Repenser les Cours constitutionnelles et les Hautes Cours de justice
L’Afrique subsaharienne en général, et l’Afrique de l’Ouest en particulier, connait depuis des décennies des problèmes de malnutrition liés à la pauvreté. Malgré les efforts consentis par les États sur le plan économique et les aides publiques au développement reçues, le problème reste entier. Cette réalité douloureuse indique la nécessité de réformes politiques et institutionnelles. Il convient toutefois d’établir une distinction entre les pays anglophones, qui donnent des signes d’un pragmatisme porteur de développement économique, et les pays francophones, où des réformes paraissent urgentes. Elles doivent à notre avis porter sur au moins deux institutions : les Cours constitutionnelles et les Hautes Cours de justice.
Repenser les Cours constitutionnelles pour une meilleure efficacité
Les Cours constitutionnelles des pays de la sphère francophone semblent avoir été mal pensées. Elles ont été conçues dans des contextes particuliers et sont déconnectées des réalités africaines. Leurs décisions ne sont pas susceptibles de recours car elles sont supposées être prises pour l’intérêt du peuple et dans le respect de ses aspirations. À notre avis, l’absence de recours devant la juridiction constitutionnelle pose un vrai problème dans un État de droit. La possibilité de faire recours est garante d’une bonne administration de la justice et la Cour constitutionnelle ne peut être exempte d’une telle procédure.
L’existence d’une option de recours renforcerait la crédibilité de l’institution et des mesures de correction devraient être envisagées pour les cas de haute trahison. Celles-ci sont d’autant plus nécessaires qu’elles permettraient aux personnes chargées de rendre la justice de les appliquer et d’être réellement au-dessus de la mêlée. La guerre civile postélectorale de 2010-2011 en Côte d’Ivoire par exemple a été causée par la partialité et le manque de sagesse des acteurs de la Cour constitutionnelle ivoirienne. Une décision de l’organe constitutionnel a plongé le pays dans une période de conflit et d’incertitude.
Il existe d’autres cas où la Cour constitutionnelle ne semble pas porter la volonté réelle du peuple. Ce positionnement entraîne des situations de conflits latents qui peuvent avoir comme conséquence la déstabilisation de toute une région. Le mode de composition des Cours constitutionnelles doit être réexaminé. Les femmes devraient jouer un rôle plus important et même être portées à la tête de telles institutions pour renforcer leur efficacité. Elles doivent être associées aux réflexions pour assurer une meilleure distribution de la justice.

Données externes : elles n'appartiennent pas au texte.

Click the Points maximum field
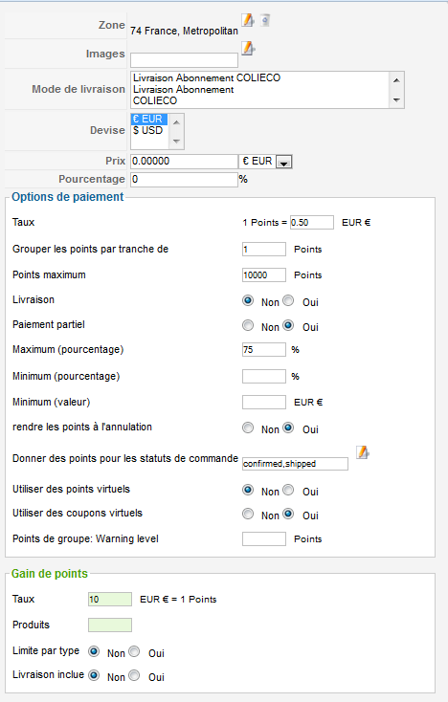 pyautogui.click(x=264, y=274)
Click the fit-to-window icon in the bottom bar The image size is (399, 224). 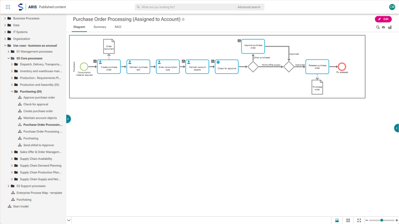(x=348, y=220)
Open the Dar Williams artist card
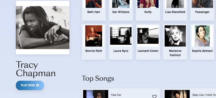This screenshot has width=216, height=98. (x=121, y=10)
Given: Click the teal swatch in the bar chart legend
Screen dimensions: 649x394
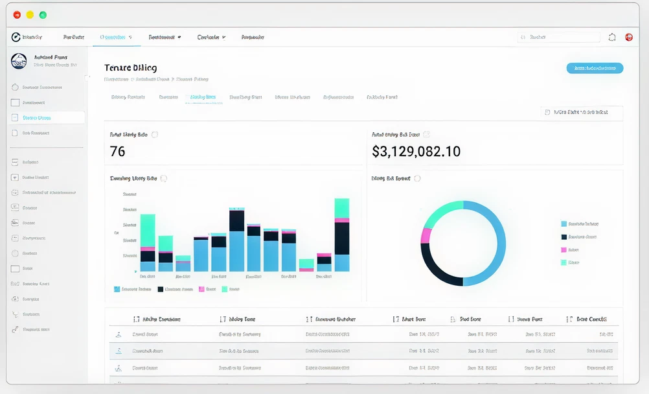Looking at the screenshot, I should tap(224, 289).
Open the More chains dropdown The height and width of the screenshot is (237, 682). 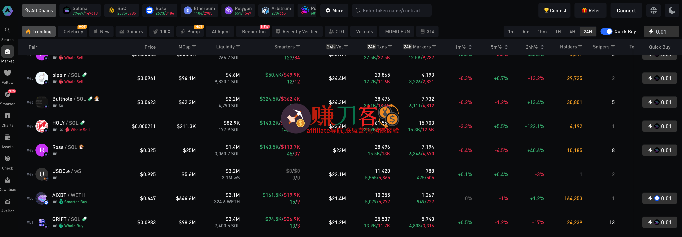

Rendre les Hautes Cours de justice opérantes
Principale juridiction chargée de connaître des affaires concernant les autorités gouvernementales dans nombre de pays francophones d’Afrique de l’Ouest, la Haute Cour de justice a du mal à jouer réellement son rôle. L’institution semble avoir été conçue de manière à rendre les gouvernants inattaquables, une situation qui ouvre la voie à toutes formes de malversations. Le cas de la Haute Cour de justice du Bénin est une illustration de la manière dont ces institutions protègent les autorités politico-administratives au lieu de jouer leur rôle de protection de l’intérêt général des gouvernés et de rempart contre l’impunité.
Comment expliquer qu’il soit si difficile de juger un ancien Chef d’État ou un ministre accusé de parjure ou de mauvaise gestion ? Les procédures sont si exigeantes et politisées que ces Hautes Cours arrivent rarement à l’étape où les autorités soupçonnées de malversations ont à s’expliquer. Il est nécessaire de redéfinir la composition et le mode de fonctionnement des Hautes Cours de justice pour qu’elles servent l’objectif pour lequel elles sont censées avoir été prévues dans les textes constitutionnels. Il ne s’agit pas obligatoirement de mettre en place des dispositions de sanctions tous azimuts, mais de faire respecter les procédures permettant le jugement des autorités mises en cause.
Le poids de l’opinion sur les affaires de détournement de deniers publics est une forme de coercition sociale. La lutte contre toutes les formes de dilapidation des maigres ressources des pays participe à l’amélioration des conditions de vie des plus pauvres. Réformer les Hautes Cours de justice devrait être une priorités dans les pays où ces institutions ne servent jusque-là à rien, ou presque.